It’s hard to imagine a worse use of our taxpayer dollars than subsidizing junk food. Yet we’ve spent billions doing just that.

Last year, over $1.28 billion in taxpayer subsidies went to junk food ingredients, bringing the total to a staggering $18.2 billion since 1995. As documented in our recent report, Apples to Twinkies 2012, these dollars went to subsidize four common junk food additives: corn syrup, high fructose corn syrup, corn starch, and soy oils, which are processed further into hydrogenated vegetable oils.

To put that figure in perspective, $18.2 billion is enough to buy 49 billion Twinkies. Placed end-to-end, they would circle the globe 125 times.

In contrast, very little has gone to subsidize fresh produce.  Apples are the only fresh fruit or vegetable that receive significant taxpayer subsidies, but these funds pale in comparison. Only $637 million has gone to subsidies for apples since 1995.

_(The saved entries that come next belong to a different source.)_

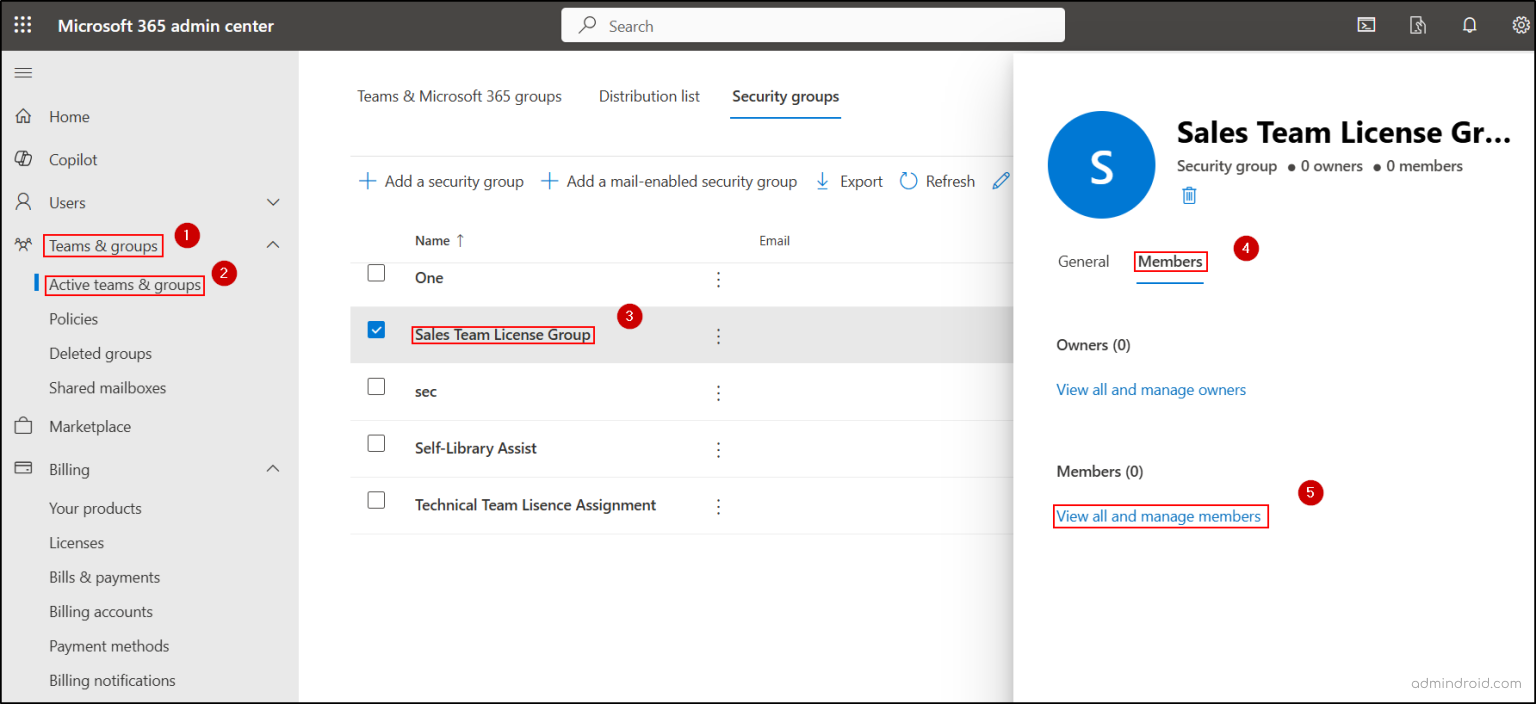
Task: Uncheck the Sales Team License Group checkbox
Action: [x=376, y=329]
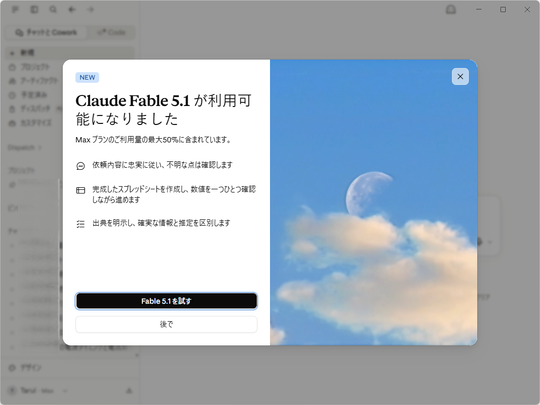540x405 pixels.
Task: Expand the Dispatch section chevron
Action: click(x=40, y=148)
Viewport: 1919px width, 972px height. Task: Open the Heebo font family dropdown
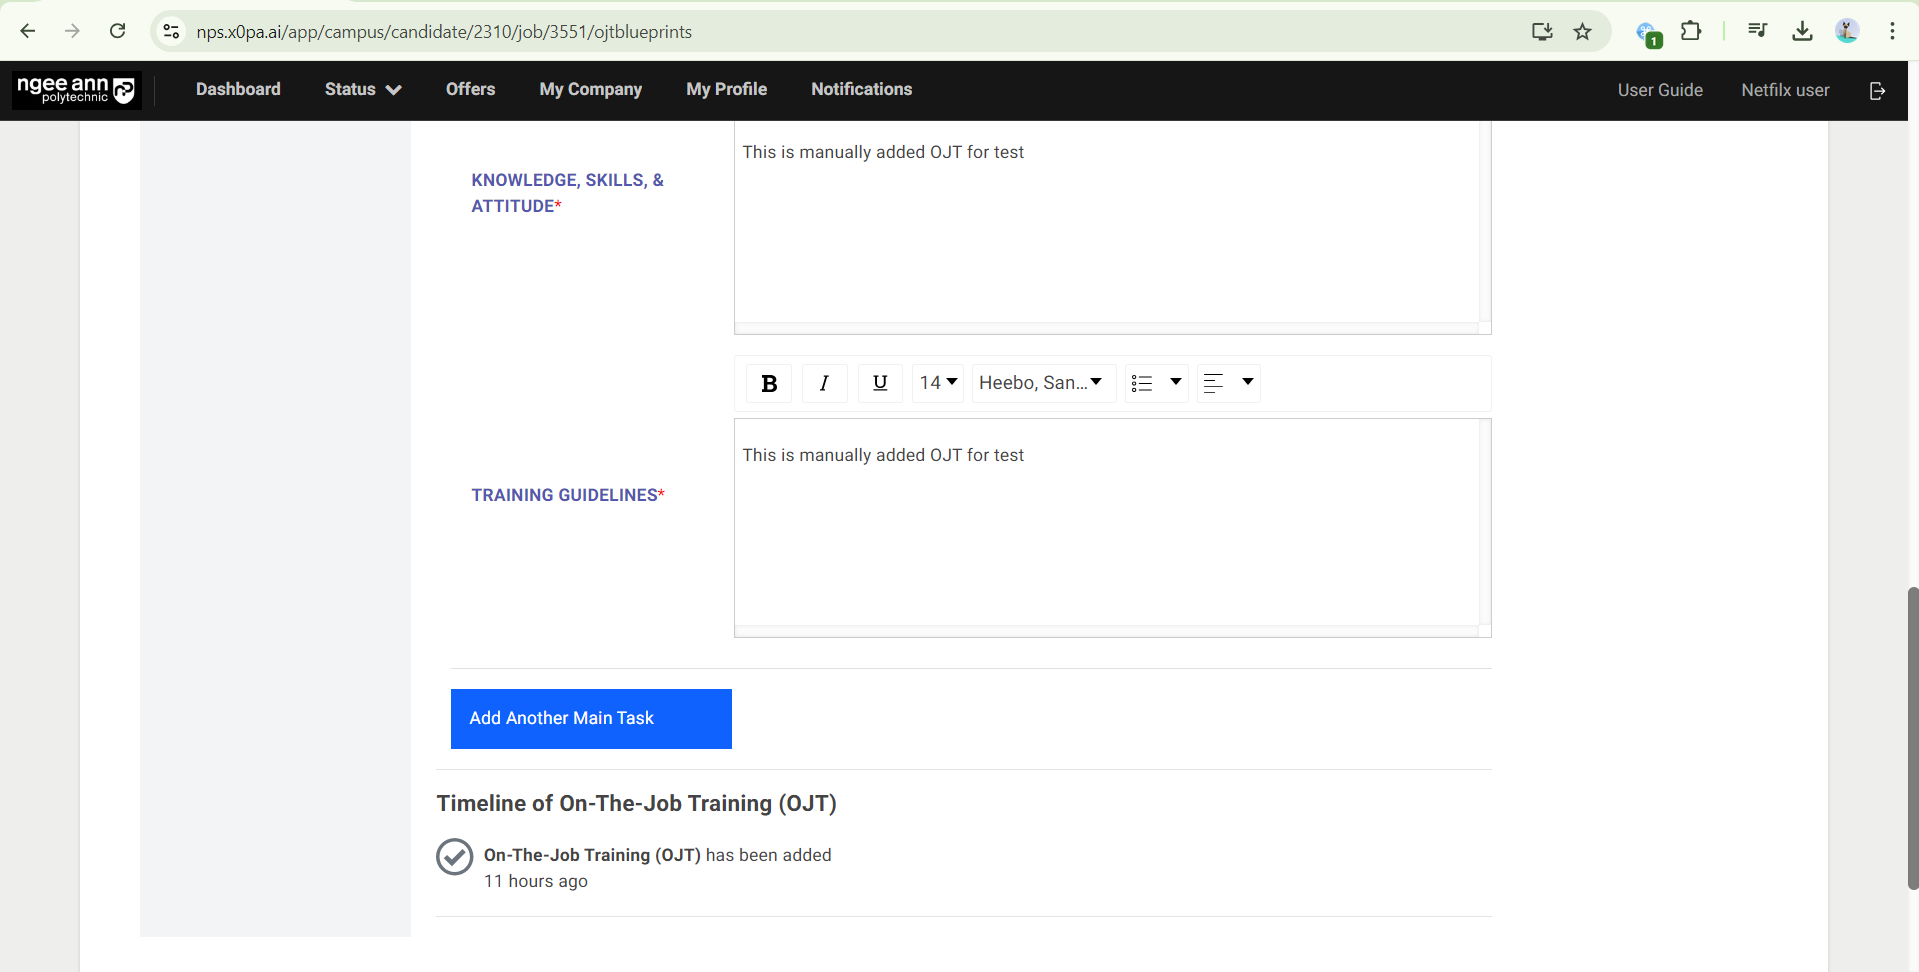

Here in Massachusetts, our share of the cost for junk food subsidies is about $22.6 million  each year on average, compared with just under $800,000 in subsidies for apples. That’s enough to buy 61 million Twinkies, but only 1.6 million apples.

Between 1995 and 2011, American taxpayers spent over $277 billion in agricultural subsidies. Most subsidies went to the country’s largest farming operations — 75 percent of subsidies went to just 3.8 percent of farm operations — mainly to grow just a few commodity crops, including corn and soybeans.

Most of these commodity crops are not simply eaten as-is. Among other uses, food manufacturers process them into additives like high fructose corn syrup and vegetable oils that provide a cheap dose of sweetness and fat to a wide variety of junk food products.  

At the same time, childhood obesity rates have tripled over the last three decades, with one in five kids aged 6 to 11 now obese. Obesity puts kids at greater risk for developing heart disease and diabetes later in life, undermining the health of our country and driving up medical costs by hundreds of billions of dollars.

The rise in obesity has many causes, but one of the most important is the increased prevalence of high-fat, heavily sweetened junk food. And current federal agricultural policy is making matters worse.

With the federal Farm Bill that contains these subsidies about to be reauthorized, there is an opportunity to end this waste. Not only do public health experts and small farmers want to reform our agricultural policy, conservative taxpayer groups are pressing for change as well.